とはいえ、ここで見栄を張って足を引っ張るのは論外だ。

俺はミルクの判断に大人しく従い、こちらに流れて来たモンスターだけに集中する。

——と、さっそく、ミニマムウルフの群れが襲いかかってきた。

「‘‘アースロ’’! ‘‘ウォルタ’’!」

地属性の基礎魔法‘‘アースロ’’で、身体能力を強化し、続けて水属性の基礎魔法‘‘ウォルタ’’で作った水球をミニマムウルフの目にぶつける。
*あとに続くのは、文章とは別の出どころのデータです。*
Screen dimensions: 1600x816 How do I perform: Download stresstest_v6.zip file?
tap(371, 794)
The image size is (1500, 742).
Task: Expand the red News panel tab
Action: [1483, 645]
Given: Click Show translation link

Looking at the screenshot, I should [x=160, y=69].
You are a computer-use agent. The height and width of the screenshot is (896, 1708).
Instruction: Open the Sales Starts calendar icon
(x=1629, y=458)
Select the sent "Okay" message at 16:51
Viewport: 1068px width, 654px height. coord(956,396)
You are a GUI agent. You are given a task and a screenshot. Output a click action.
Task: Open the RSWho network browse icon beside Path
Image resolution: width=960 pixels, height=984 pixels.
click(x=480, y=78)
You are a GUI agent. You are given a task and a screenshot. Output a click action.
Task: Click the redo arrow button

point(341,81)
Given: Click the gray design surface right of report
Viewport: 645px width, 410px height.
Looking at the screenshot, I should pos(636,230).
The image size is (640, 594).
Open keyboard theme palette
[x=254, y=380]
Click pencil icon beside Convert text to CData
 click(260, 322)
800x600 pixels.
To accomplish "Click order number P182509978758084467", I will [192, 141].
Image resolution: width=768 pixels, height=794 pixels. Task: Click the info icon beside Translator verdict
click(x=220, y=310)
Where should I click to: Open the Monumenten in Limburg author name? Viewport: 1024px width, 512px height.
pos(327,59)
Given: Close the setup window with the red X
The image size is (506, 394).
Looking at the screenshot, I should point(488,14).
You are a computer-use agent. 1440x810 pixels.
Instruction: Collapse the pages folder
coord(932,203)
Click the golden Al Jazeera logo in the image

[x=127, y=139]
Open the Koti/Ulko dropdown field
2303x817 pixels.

白虹丸はっこうまるは、まだ腰のベルト穴に差したままなので、影響を受けて暴発する事もなく、安定した魔法行使が出来た。

これも、キースに付き合って貰った特訓のお陰だな。

一時的に視界を失った先頭の一匹を無視して、残り二匹のミニマムウルフに肉薄する。

そして、魔法で高まった敏捷性とフットワークを生かし、一匹ずつ相手できる位置取りを確保した俺は、最初の一匹の顎に向けて白虹丸を抜き放った。

「くっ……おるぁぁぁッ!」

ズシリと、重たい衝撃が腕を伝う……が、躊躇っている余裕はない。

僅かな腕の痺れに顔をしかめつつ、そのままの勢いで白虹丸を振り抜くと、ミニマムウルフが大きく仰け反り、宙を舞った。

打ち所が良かったと言うべきか、悪かったと言うべきか、その一撃だけで、そいつはケルンを残して消えていく。

「……ははっ。地球にいた頃には考えられない体験だな……とっ!?」

初めて命を奪った感傷に浸る暇もなく、二匹目のミニマムウルフが飛び掛かってくる。

ついでに、‘‘ウォルタ’’を浴びせた個体も視力が回復したようで、こちらに向かって来ていた。

……考えるのも、感じるのも、全ては後回しだ。

今は、ただ生き残るために、為すべきことを為す。

「せっかく、魔法も身に付けたことだ。前回の試し切りのリベンジと行こうか!」

自分自身を鼓舞するように声を張り上げ、真っ直ぐに白虹丸を構える。

そして、迫り来る爪を弾き上げるようにして、二匹目のミニマムウルフを迎え撃った。